--- Exercise text Enclosed Below ---

I hear that if you call Mark Wahlberg “Marky Mark” on the set of a movie he’ll fire you.
At an award show, I once asked Vanilla Ice to “stop, collaborate, and listen.” He looked at me like I was the worst human he’s ever seen, which in that moment I probably was.
Celebrities hate having their often public, often embarrassing pasts brought up. When you’re acting in Martin Scorsese films, of course the last thing you want people bringing up is your semi-cover of “Good Vibrations” (that song is amazing).
“I think it’s a blessing to have a calling card that is widely known,” YouTube creator Tay Zonday tells me, when I ask if his past is something he’s had to overcome. For those unaware, Zonday is a YouTube pioneer. One of his early contributions to the platform set the bar for what constituted a “viral video.” Yes, that ugly phrase: viral video. But before the word “viral” was co-opted by marketing execs trying to lock down millions of views for a McDonald’s commercial, these infectiously popular videos were the bread and butter of YouTube. In this golden age of one-off YouTube uploads, Zonday was right there in the mix.

--- End of Enclosed Exercise text ---
--- Material supplied Enclosed Below ---

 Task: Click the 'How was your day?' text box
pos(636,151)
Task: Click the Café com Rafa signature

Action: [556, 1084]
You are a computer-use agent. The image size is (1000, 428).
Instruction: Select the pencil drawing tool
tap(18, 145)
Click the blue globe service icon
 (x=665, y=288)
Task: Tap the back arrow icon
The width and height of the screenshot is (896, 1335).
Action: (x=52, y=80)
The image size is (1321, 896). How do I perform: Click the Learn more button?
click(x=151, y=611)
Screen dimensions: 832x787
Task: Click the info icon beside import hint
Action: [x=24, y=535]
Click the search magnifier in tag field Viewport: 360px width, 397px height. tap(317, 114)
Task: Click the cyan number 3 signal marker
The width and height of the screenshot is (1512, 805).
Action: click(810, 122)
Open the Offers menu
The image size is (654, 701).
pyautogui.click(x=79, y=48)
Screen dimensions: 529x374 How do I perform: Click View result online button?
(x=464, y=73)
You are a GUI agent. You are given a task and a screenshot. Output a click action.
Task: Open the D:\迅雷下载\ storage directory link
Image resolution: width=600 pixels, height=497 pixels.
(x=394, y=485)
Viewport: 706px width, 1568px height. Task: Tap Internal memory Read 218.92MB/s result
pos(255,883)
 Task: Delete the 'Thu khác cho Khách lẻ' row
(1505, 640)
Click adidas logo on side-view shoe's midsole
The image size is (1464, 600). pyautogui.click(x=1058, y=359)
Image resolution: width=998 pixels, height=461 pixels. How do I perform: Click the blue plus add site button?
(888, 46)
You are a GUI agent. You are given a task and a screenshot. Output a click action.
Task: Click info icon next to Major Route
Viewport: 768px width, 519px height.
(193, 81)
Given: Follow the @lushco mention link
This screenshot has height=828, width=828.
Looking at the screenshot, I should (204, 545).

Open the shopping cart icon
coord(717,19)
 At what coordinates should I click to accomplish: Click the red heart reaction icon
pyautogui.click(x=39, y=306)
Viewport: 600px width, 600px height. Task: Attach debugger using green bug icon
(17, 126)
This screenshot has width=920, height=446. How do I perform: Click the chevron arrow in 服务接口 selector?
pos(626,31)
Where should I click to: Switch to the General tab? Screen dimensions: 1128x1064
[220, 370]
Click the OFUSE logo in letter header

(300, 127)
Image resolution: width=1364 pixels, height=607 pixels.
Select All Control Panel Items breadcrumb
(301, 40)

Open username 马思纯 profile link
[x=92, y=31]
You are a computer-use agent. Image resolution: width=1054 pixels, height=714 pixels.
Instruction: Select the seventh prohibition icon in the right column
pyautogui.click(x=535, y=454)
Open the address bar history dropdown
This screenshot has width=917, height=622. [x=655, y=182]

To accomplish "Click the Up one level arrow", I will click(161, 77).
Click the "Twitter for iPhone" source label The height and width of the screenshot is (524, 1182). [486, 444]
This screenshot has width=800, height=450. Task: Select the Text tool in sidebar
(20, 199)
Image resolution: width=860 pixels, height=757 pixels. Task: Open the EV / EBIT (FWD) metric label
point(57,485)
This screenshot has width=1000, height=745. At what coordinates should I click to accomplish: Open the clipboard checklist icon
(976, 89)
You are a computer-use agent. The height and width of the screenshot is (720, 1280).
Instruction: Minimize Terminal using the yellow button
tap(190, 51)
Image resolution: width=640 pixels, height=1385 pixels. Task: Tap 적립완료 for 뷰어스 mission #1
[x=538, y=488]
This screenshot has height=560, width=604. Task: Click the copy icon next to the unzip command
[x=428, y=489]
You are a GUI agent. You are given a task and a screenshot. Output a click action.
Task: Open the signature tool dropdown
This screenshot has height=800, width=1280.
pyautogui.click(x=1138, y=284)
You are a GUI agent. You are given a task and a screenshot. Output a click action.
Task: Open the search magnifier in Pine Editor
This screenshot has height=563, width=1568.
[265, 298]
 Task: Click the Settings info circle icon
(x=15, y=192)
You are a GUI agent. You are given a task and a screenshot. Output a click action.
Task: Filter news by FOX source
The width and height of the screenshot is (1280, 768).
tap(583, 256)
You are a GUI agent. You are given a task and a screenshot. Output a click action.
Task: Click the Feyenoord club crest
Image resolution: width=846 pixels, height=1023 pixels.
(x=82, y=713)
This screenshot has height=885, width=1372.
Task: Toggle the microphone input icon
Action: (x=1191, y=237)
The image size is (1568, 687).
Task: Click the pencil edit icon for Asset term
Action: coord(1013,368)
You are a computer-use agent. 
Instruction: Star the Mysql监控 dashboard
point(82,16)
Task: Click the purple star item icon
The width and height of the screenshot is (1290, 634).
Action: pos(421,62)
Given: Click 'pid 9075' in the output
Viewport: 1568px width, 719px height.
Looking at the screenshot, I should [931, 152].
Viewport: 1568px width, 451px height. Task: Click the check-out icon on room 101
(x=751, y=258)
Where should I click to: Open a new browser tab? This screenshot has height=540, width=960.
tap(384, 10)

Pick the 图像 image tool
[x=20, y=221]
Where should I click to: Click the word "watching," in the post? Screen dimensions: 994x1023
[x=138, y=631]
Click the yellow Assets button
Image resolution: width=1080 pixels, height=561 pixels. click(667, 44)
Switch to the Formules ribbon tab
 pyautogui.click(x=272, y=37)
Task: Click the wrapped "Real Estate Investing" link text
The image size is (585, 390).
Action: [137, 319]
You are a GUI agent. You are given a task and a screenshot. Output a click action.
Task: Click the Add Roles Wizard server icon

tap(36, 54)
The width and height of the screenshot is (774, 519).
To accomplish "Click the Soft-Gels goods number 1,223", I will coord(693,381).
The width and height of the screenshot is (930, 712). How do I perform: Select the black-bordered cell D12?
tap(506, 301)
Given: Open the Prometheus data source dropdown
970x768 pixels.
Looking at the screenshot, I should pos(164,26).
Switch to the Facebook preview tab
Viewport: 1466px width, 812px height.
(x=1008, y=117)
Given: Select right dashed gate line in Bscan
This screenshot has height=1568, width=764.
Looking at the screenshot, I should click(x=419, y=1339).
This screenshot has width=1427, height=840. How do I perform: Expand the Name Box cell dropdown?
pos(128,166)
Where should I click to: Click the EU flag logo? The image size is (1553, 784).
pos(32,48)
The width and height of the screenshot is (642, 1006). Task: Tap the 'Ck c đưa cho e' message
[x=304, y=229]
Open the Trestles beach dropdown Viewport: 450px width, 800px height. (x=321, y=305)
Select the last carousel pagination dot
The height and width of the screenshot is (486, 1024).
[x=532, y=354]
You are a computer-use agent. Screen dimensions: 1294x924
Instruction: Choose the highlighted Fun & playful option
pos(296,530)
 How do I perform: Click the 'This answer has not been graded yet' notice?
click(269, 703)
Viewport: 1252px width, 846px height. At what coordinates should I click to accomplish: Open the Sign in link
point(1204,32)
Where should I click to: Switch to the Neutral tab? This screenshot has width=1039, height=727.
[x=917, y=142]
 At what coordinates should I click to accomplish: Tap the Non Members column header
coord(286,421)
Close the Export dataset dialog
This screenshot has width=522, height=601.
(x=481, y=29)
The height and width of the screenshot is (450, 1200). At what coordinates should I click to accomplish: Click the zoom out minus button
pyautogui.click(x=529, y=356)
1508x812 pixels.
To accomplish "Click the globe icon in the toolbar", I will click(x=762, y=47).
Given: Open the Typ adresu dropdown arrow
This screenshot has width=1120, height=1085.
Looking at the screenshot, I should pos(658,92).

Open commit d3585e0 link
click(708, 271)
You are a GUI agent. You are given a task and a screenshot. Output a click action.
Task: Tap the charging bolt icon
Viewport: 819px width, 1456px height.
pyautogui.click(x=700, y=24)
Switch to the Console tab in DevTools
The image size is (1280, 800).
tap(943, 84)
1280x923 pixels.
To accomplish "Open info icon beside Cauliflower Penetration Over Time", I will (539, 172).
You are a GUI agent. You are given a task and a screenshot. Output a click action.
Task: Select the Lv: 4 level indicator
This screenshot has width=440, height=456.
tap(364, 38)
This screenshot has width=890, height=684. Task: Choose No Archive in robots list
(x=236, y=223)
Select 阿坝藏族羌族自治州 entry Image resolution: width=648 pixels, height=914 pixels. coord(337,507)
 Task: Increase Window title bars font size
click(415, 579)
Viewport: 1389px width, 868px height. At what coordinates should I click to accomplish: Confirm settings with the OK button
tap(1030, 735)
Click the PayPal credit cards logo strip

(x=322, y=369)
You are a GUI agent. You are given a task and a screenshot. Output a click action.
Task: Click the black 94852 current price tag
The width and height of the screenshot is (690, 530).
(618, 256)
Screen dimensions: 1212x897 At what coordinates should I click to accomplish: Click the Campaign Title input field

--- End of Enclosed Material supplied ---

== Assigned task ==
Return the part of the piece on celebrities and their pasts between "Celebrities hate having" and "in the mix.", inclusive. These items have no connection to the text.

== Response ==
Celebrities hate having their often public, often embarrassing pasts brought up. When you’re acting in Martin Scorsese films, of course the last thing you want people bringing up is your semi-cover of “Good Vibrations” (that song is amazing).
“I think it’s a blessing to have a calling card that is widely known,” YouTube creator Tay Zonday tells me, when I ask if his past is something he’s had to overcome. For those unaware, Zonday is a YouTube pioneer. One of his early contributions to the platform set the bar for what constituted a “viral video.” Yes, that ugly phrase: viral video. But before the word “viral” was co-opted by marketing execs trying to lock down millions of views for a McDonald’s commercial, these infectiously popular videos were the bread and butter of YouTube. In this golden age of one-off YouTube uploads, Zonday was right there in the mix.